Focusing on the Future
The key to Southern Weaving’s continued strength has been its adaptation to new products on the market. Today there are three fresh and promising fiber choices that are providing lucrative opportunities for the company, including Technora, a high-strength and chemical-resistant fiber; Vectran, known for its high-temperature thermal strength and stability in hostile environments; and Dyneema, a fiber 15 times stronger than steel and 40% stronger than Kevlar. “We’re able to capitalize on the new fibers to advance the company and offer our customers more options to meet their future product application requirements,” said Scott Keeler, Sales and Marketing Director.
Southern Weaving has allocated resources to the research and development of new and exclusive product offerings. “We are looking into new technologies and new product applications that are compatible with our core competencies, but are new and different to what Southern Weaving has traditionally done,” said Rick Guarnaccia, Vice President of Sales and Marketing. Southern Weaving Company is currently investigating UV degradation, specialty finishes, hose sleeve burst protection, and high temperature applications. They’re also looking into expanding their presence in the transfer belt market.

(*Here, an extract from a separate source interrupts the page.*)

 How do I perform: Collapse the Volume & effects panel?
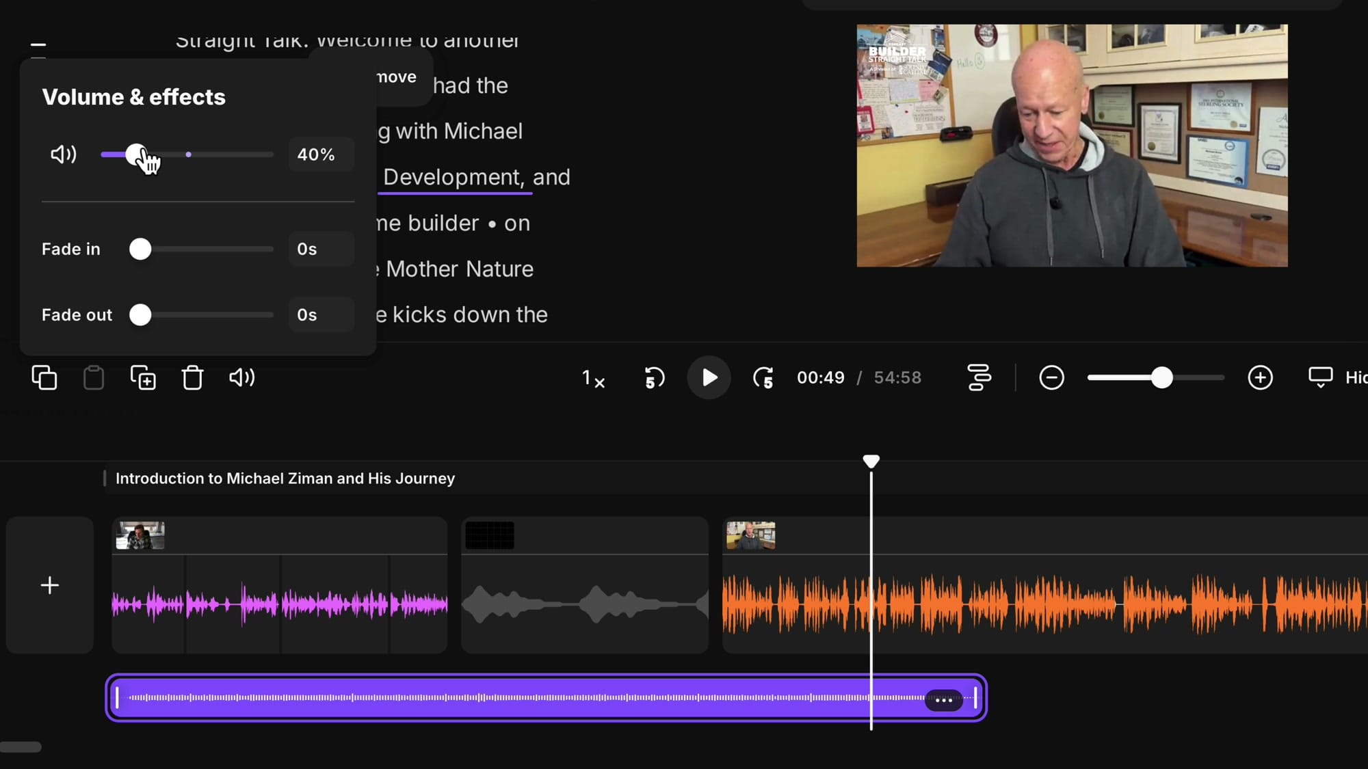38,44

In addition to developing new products, Southern Weaving continues to partner with customers to develop products for their own specialized needs. Anytime a customer meets a challenge, they, first and foremost, turn to Southern Weaving Company for its reliability to develop a solution. Southern Weaving has a working cooperation between major textile universities, such as Clemson University’s School of Textiles, Auburn University, Georgia Tech, and North Carolina State University. This association with academia benefits its customers in their search for an innovative solution to their challenge.
Southern Weaving Company collaborates with many major companies, including Honeywell, Parker Hanafin, Caterpillar, Liftall, Tompkins Industries, Sperian, Eaton, Sorfin Yoshimura, Alfagomma, INI Slingmax, Titan, and Altec Industries. They also work on confidential projects with organizations like NASA. Customers come to Southern Weaving Company for their quality customer service, prompt delivery, knowledgeable and trained workforce, reliable resources, and the flexibility to develop specialized products.

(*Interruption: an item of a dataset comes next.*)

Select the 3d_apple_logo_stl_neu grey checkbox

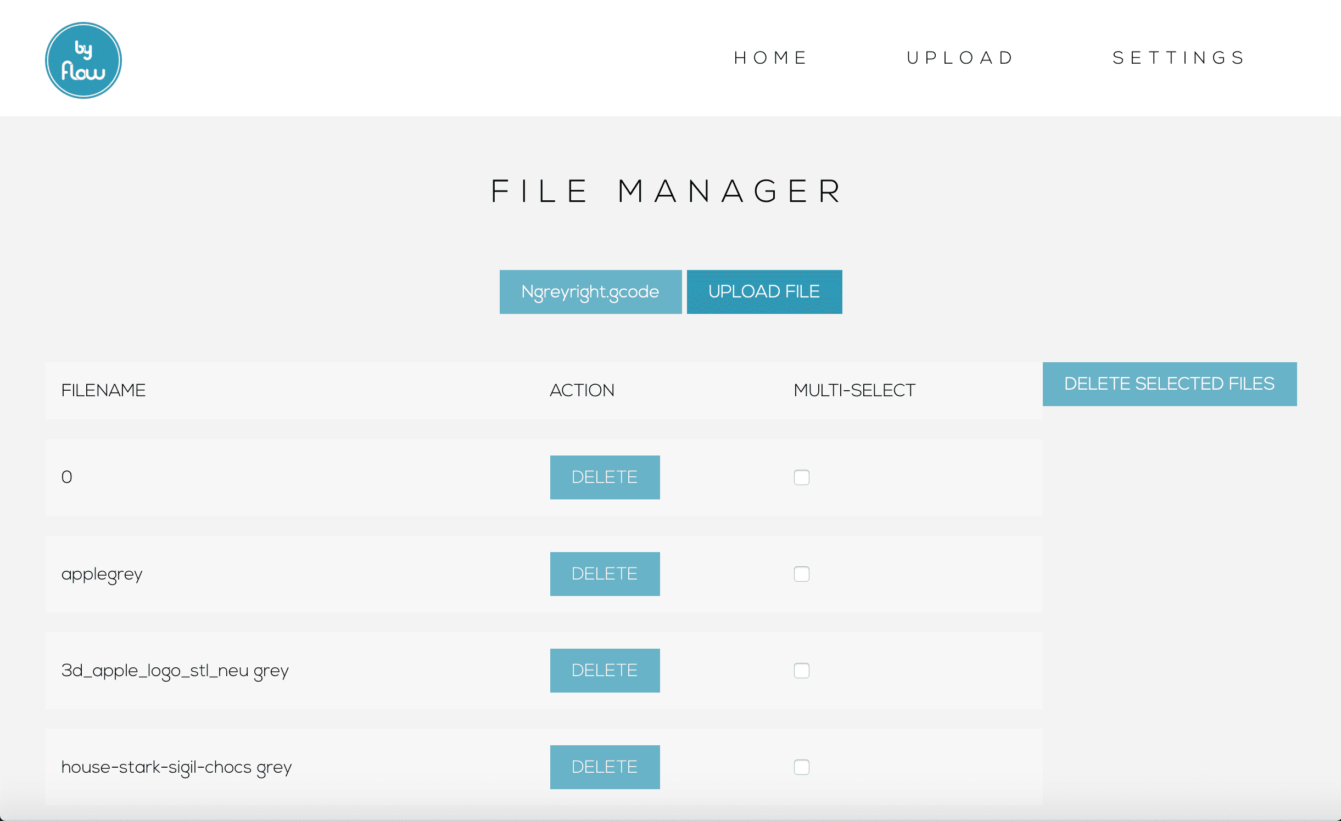pos(801,670)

Currently, Southern Weaving Company is working with a company whose goal is to prevent occurrences like the recent tragic gas pipe explosions outside of San Francisco. Instead of unearthing miles of decaying pipe under major cities, the company plans to insert a new polyethylene pipe into the host pipe, pulled by a Southern Weaving woven Vectran tape which could run the length of several miles.
Pratt & Whitney, NASA’s Large Business Prime Contractor Award winner for 2010, has partnered with I&I Sling and Southern Weaving Company to develop chemical-resistant Technora slings to replace previous slings that were susceptible to decay and failure from the protective coating chemicals in which they were submerged. Also, Southern Weaving just produced a Vectran fall protection webbing for 3M to be used in their retractable lanyard.

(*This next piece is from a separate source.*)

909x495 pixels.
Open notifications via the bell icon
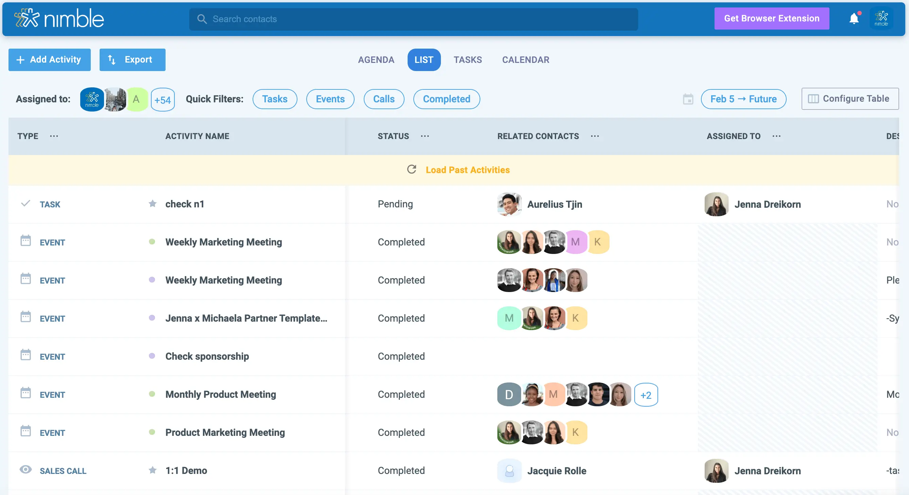[854, 18]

With new ownership, the advancement in fibers, acute capital management, and exceptional talent, the future of Southern Weaving is brighter than ever. Their future plans include a sustainable growth rate with a significant portion of top line revenue generated through new products and new market developments, along with a continuation of reinvestment in the company with the support of the new ownership and confidence in the management team. And like the H.L. Hunley, Southern Weaving Company continues on its journey, possessing timeless innovation and unrelenting strength.